Problem details:
Go through the listing and copy each line with the string "dropdown".

Exercise data:

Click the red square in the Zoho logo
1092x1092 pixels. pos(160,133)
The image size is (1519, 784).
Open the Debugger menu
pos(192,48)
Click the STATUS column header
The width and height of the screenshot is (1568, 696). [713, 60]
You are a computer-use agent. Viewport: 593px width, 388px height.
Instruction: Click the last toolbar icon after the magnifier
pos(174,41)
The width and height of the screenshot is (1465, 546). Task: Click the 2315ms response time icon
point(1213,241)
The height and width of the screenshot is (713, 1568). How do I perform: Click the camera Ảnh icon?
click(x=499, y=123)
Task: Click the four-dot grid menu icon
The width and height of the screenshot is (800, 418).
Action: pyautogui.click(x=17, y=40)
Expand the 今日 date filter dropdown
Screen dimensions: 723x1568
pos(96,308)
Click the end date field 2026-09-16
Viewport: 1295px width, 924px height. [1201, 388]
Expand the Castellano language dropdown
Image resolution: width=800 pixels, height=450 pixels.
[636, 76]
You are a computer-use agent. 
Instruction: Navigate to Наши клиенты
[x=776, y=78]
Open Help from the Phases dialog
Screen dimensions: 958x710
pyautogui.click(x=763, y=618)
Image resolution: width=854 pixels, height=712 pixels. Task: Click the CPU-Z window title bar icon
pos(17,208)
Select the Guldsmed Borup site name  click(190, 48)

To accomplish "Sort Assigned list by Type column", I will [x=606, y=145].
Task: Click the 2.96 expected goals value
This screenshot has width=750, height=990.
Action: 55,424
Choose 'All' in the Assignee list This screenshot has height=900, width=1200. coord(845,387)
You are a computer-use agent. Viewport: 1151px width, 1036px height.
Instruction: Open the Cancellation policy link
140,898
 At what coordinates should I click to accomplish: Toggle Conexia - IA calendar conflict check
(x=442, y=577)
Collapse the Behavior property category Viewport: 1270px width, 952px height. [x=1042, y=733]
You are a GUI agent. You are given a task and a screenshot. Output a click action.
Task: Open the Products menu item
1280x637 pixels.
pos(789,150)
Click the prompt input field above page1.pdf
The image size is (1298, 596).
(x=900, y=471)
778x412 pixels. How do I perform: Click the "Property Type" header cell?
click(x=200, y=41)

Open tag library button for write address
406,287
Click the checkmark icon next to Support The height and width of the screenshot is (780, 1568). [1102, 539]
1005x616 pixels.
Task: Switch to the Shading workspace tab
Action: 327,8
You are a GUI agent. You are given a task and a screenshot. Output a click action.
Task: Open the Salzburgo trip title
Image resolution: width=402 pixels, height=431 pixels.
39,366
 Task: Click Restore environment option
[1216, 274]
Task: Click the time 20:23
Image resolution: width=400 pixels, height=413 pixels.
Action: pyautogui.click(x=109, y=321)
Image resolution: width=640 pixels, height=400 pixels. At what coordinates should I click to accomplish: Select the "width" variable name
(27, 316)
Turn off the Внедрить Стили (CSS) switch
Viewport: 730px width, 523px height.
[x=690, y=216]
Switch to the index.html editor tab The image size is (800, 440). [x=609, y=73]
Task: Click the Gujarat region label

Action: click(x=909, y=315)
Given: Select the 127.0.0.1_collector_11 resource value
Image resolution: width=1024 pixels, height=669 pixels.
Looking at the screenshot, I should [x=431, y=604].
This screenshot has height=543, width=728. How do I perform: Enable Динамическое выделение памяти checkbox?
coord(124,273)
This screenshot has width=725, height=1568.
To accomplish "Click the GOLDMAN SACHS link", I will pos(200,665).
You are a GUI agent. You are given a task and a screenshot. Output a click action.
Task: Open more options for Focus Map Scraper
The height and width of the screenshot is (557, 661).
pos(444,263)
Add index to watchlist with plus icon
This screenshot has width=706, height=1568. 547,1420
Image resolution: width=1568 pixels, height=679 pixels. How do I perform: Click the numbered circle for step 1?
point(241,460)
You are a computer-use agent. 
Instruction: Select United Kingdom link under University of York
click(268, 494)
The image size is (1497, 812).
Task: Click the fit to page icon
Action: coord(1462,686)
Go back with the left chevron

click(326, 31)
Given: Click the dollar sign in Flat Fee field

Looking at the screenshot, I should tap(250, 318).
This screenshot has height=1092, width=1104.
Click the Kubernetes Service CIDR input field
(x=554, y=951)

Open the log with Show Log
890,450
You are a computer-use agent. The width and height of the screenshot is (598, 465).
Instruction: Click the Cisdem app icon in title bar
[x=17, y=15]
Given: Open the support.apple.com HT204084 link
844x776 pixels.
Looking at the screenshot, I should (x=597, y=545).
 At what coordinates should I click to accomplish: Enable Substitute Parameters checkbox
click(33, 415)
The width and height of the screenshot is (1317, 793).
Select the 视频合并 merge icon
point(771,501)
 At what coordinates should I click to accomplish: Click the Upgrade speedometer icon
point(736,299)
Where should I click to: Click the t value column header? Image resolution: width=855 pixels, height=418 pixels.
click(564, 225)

Exercise solution:
Expand the 今日 date filter dropdown
Expand the Castellano language dropdown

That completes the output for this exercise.